Moving between food politics, slow practices, acts of care, and considerations on ecology, Inês Coelho da Silva will present her artistic processes and questions. In this talk, local foodscapes, amateur foraging, vital ecosystems and opportunities for human and more-than-human symbiosis will take centre stage.
Over the table of ‘Edible ecosystem: the wetland of my roots’, Inês Coelho da Silva and Kevin Bellò display an edible, compostable and reusable collection of intimate details and visual poems, made with foraged Spring plants gathered on the swamps near Inês’s house in north Portugal. Opening discussions on local food systems, wetland disappearance, overlooked ecosystems and the position of humans and more-than-humans in a shared world, we will be nourished by anti-extractivism. Leftover skins, peels and other non-edibles are here transformed into objects in a collective memory of food yet to be eaten. Within this work, we re-envision the human as a permeable system, an interactive kin-stellation in constant regeneration with and within its landscape, belonging via gathering, eating and digesting.

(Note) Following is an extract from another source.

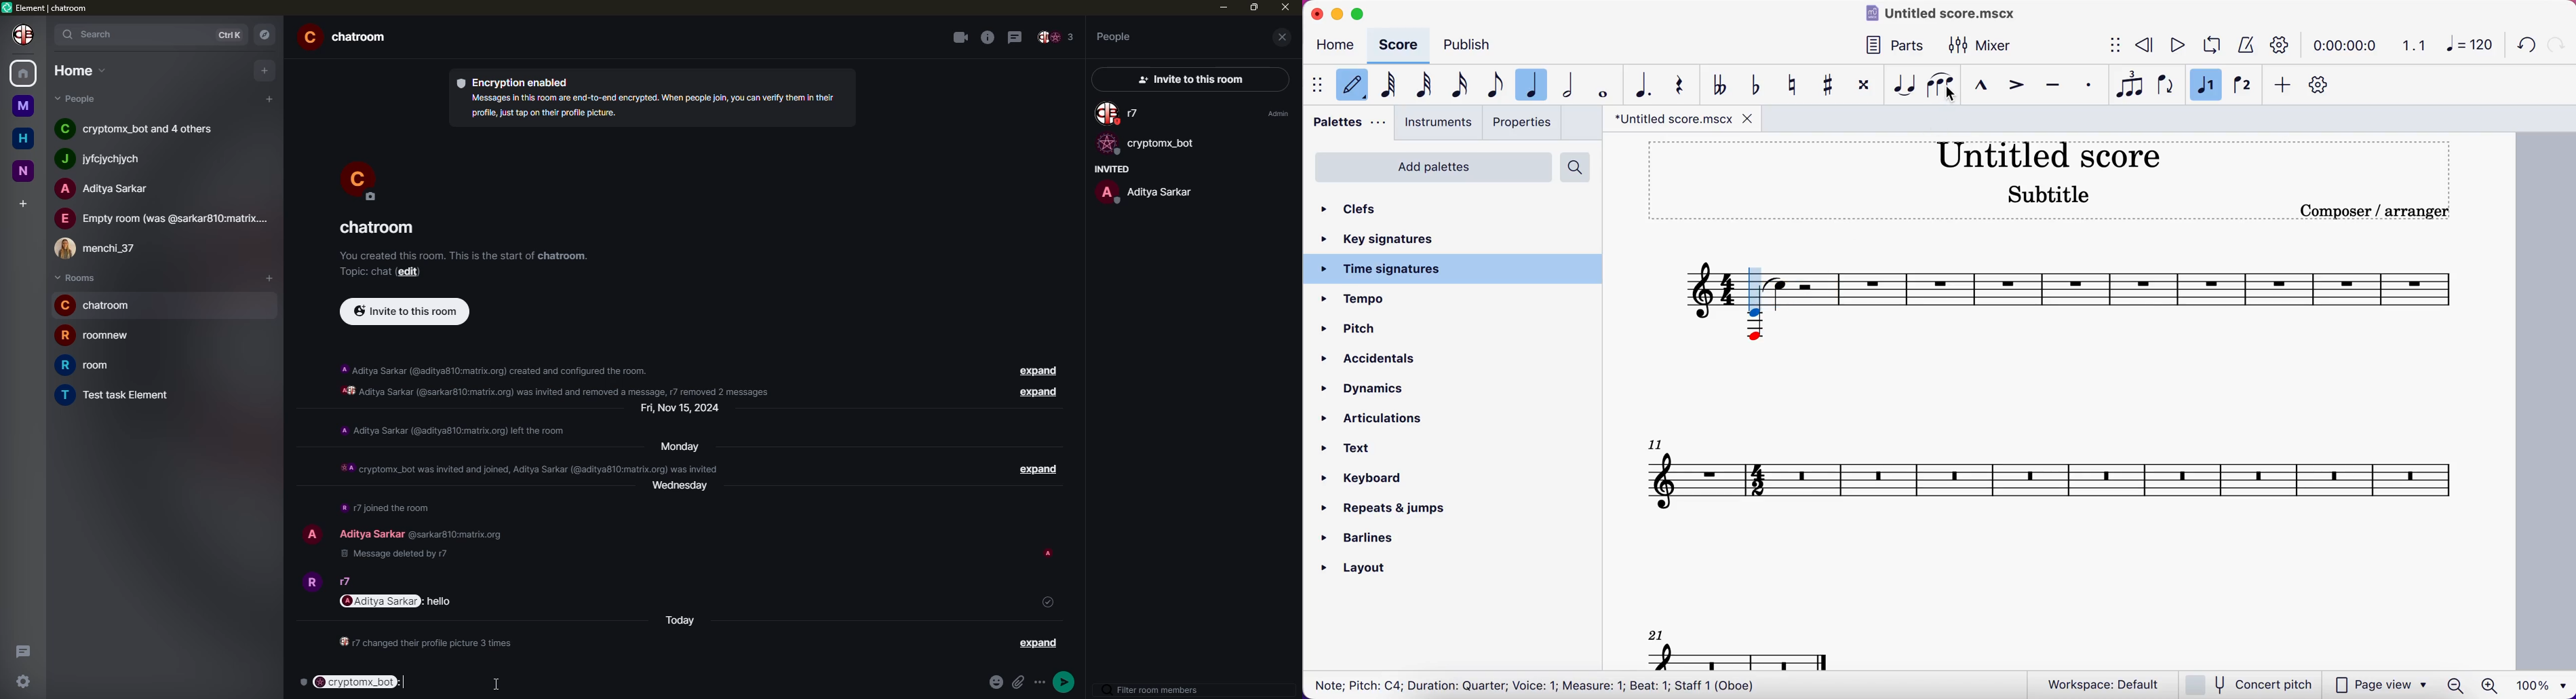 This screenshot has width=2576, height=700. I want to click on toggle sharp, so click(1828, 87).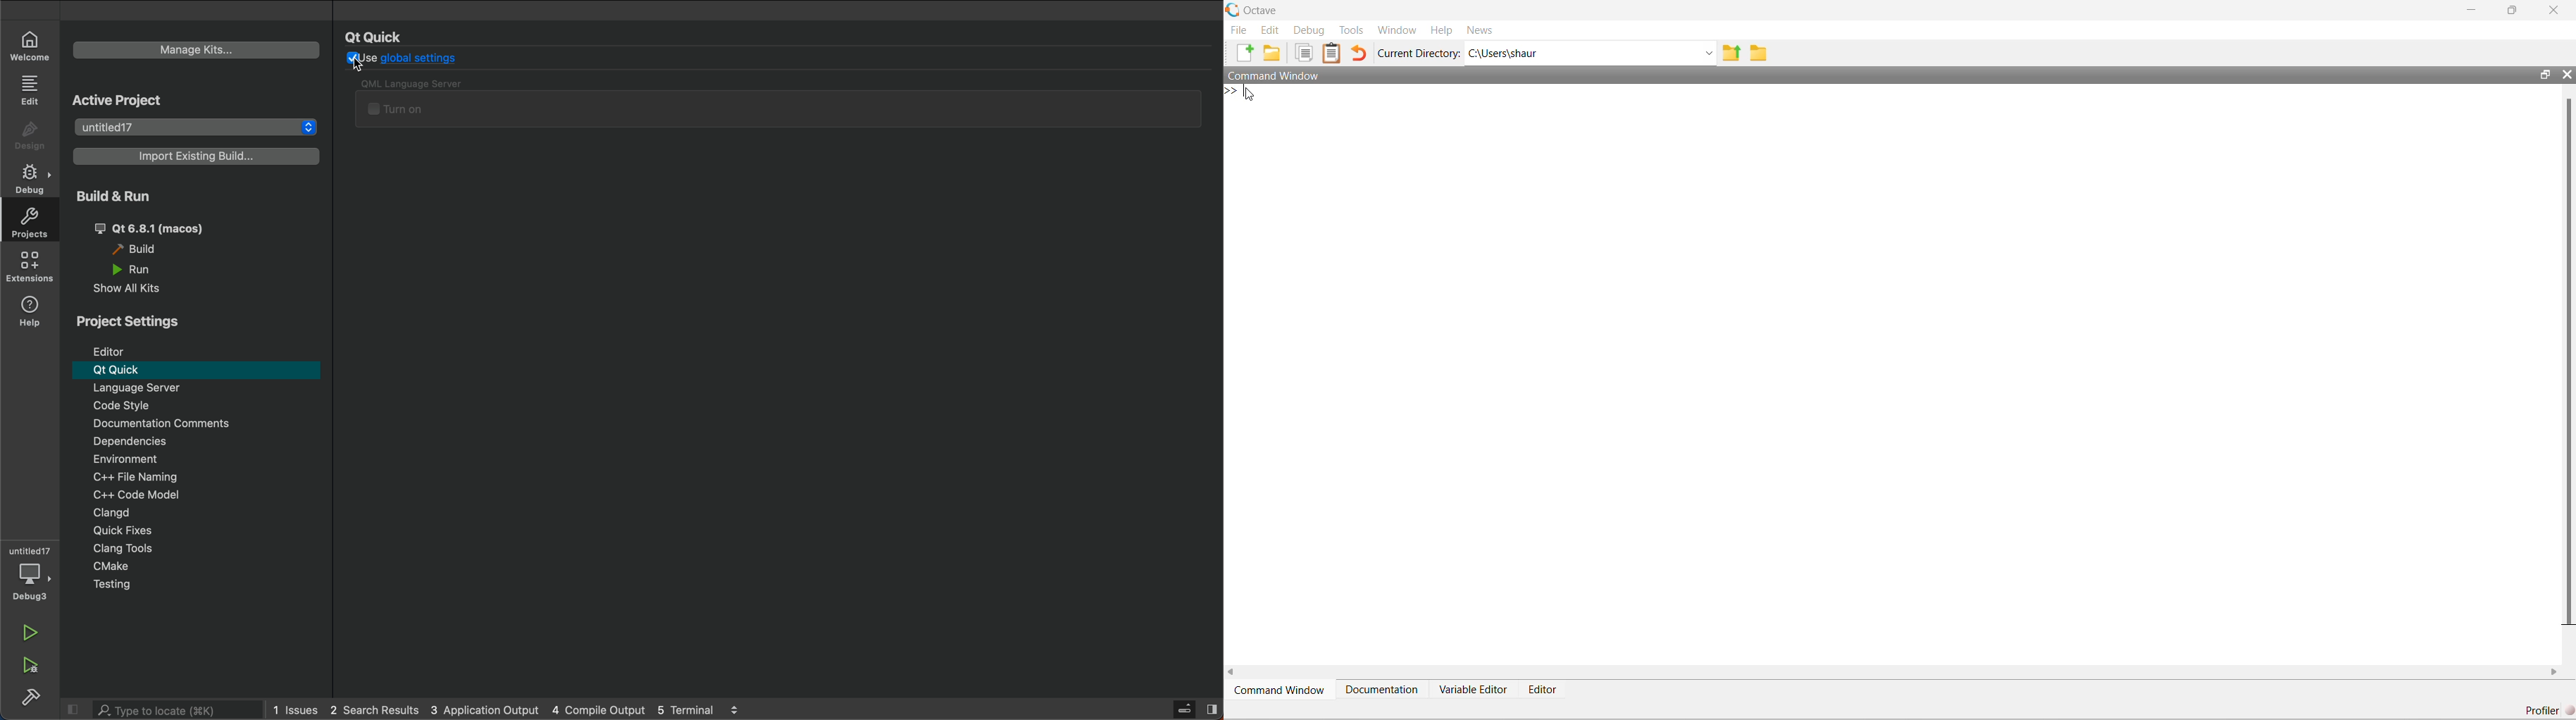  Describe the element at coordinates (1419, 54) in the screenshot. I see `Current Directory:` at that location.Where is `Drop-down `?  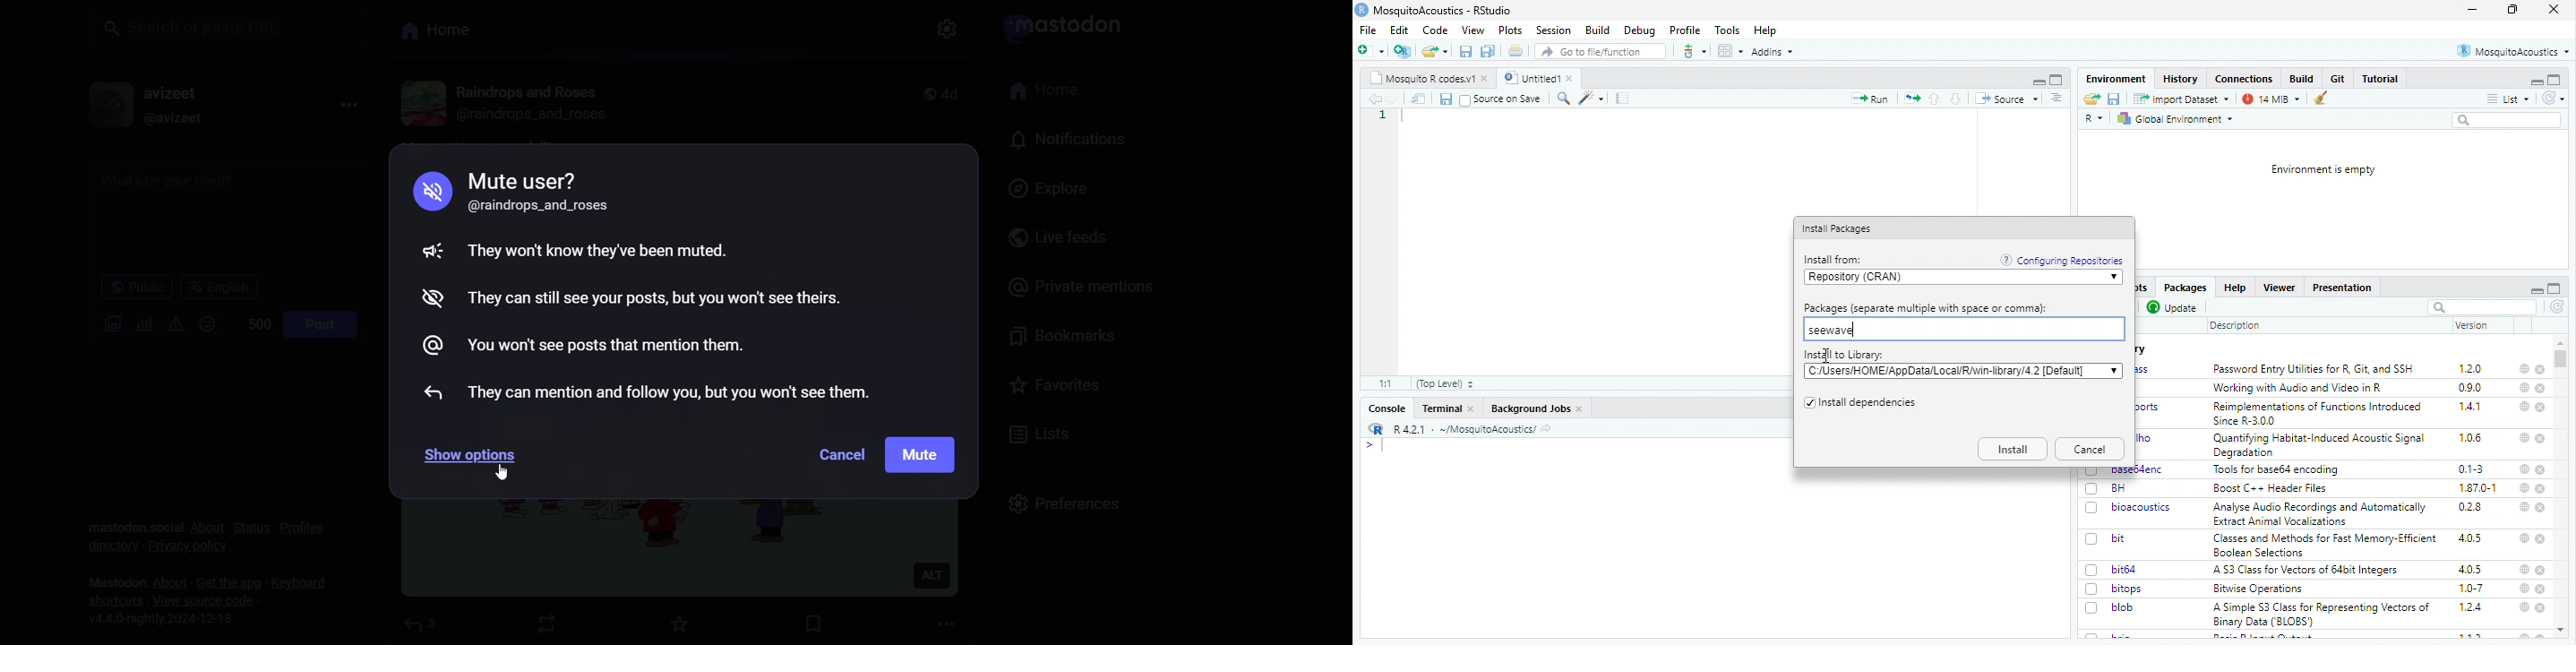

All edibles are gluten-free, lactose-free and vegan. Foods might include various nuts. Please get in touch if you have any food requirements.
Inês Coelho da Silva (she/her) is an artist and researcher whose practice concerns food, ecology, textiles, care, botany and craft. Inês is a member of the Food and Art collective The Gramounce and hosts lectures in institutions such as the Royal College of Art. Together with Kevin Bellò (he/him/they/them), she engages with fermentation, foraging, wild cooking, and storytelling to envision gentler ecological futures. By moving from food localities, they explore ecological thinking, interspecies collaboration and practices of care.